O panfleto de lançamento do livro de Taxil pode-se ver Baphomet com algumas modificações e um avental maçônico cobrindo o falo. O livro “Os Mistérios da Franco Maçonaria” (lado esquerdo) descreve um grupo de maçons endiabrados que dançam ao redor do Baphomet puxado por um ex-padre, nada mais nada menos, que o famoso e falecido “Pai do Baphomet”, Eliphas Lévi (falecido em 1875). Leo Taxil ganhou muito dinheiro, inclusive do Vaticano, enganado todo tipo de crédulos.
Finalmente, em 19 de abril de 1897 em um salão de leitura, Taxil iria apresentar uma tal senhorita Vaughan, que na verdade nunca existiu, renunciando a Satã e convertendo-se ao catolicismo. A igreja ansiosamente aguardou tal apresentação. Na data o salão lotou de pessoas do clero católico, maçons e jornalistas. Depois de um palavreado enorme, cheio de volteios, Taxil então finalmente revelou que nada tinha a revelar, porque nunca havia existido tal “Ordem Palladium”. Foi um tumulto imenso. De fato, Gabriel Jogand tinha fabricado a história inteira como uma farsa monumental às custas da igreja. No final, foi chamada a polícia para os ânimos fossem controlados e tudo não acabasse em uma imensa briga e quebra-quebra. Taxil morreu dez anos depois, em 1907, com 53 anos.

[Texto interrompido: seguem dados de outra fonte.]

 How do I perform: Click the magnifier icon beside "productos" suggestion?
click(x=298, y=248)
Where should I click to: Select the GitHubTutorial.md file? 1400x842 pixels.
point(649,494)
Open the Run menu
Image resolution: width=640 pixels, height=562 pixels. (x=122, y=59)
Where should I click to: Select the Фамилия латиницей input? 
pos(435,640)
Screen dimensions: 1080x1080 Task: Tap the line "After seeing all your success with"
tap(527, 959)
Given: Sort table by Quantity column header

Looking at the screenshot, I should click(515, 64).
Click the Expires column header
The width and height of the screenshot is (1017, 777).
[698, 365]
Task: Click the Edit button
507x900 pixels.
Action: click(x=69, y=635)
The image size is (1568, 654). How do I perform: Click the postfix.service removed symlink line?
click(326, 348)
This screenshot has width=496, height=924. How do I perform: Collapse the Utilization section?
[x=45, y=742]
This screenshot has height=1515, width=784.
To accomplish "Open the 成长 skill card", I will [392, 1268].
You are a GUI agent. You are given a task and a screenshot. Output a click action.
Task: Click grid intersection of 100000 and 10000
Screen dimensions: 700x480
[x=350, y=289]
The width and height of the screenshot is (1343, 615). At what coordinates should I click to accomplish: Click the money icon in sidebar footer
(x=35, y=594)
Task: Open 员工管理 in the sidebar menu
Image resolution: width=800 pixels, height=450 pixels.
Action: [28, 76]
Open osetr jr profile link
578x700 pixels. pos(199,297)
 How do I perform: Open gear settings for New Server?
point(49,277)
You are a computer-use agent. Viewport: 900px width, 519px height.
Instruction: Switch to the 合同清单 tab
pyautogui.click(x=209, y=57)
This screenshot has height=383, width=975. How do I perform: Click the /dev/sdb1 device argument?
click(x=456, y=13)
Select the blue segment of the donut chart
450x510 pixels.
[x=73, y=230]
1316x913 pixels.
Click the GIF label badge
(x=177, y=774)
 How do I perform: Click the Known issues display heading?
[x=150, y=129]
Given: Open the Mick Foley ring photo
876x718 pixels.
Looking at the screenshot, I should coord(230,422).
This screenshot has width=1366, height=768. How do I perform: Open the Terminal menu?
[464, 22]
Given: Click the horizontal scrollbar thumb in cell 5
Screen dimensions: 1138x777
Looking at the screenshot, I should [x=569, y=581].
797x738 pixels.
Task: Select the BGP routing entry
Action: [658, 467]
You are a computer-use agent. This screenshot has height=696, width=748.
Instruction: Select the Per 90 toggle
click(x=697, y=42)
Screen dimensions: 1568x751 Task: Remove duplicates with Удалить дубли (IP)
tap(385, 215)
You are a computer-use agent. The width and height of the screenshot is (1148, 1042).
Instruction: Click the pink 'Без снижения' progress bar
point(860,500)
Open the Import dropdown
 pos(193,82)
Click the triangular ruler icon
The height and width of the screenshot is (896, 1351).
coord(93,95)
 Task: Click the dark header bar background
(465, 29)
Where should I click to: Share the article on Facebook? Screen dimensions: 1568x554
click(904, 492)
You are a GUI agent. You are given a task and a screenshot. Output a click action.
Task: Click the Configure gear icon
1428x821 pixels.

Em suma, Baphomet nasceu de uma lenda dos Templários, ganhou forma nas mãos de Eliphas Leví e foi associado à Maçonaria por Leo Taxil.
E daqui, o resto é história. A fraude, apesar de ter sido revelada por seu criador, continua e é aceita como “verdade absoluta e incontestável” por novas gerações de religiosos ignorantes (ou de má-fé).
A Maçonaria é difamada por uma acusação absurda e também por aqueles que pensam ser religiosos corretos e acabam por perpetuar uma mentira inconscientemente.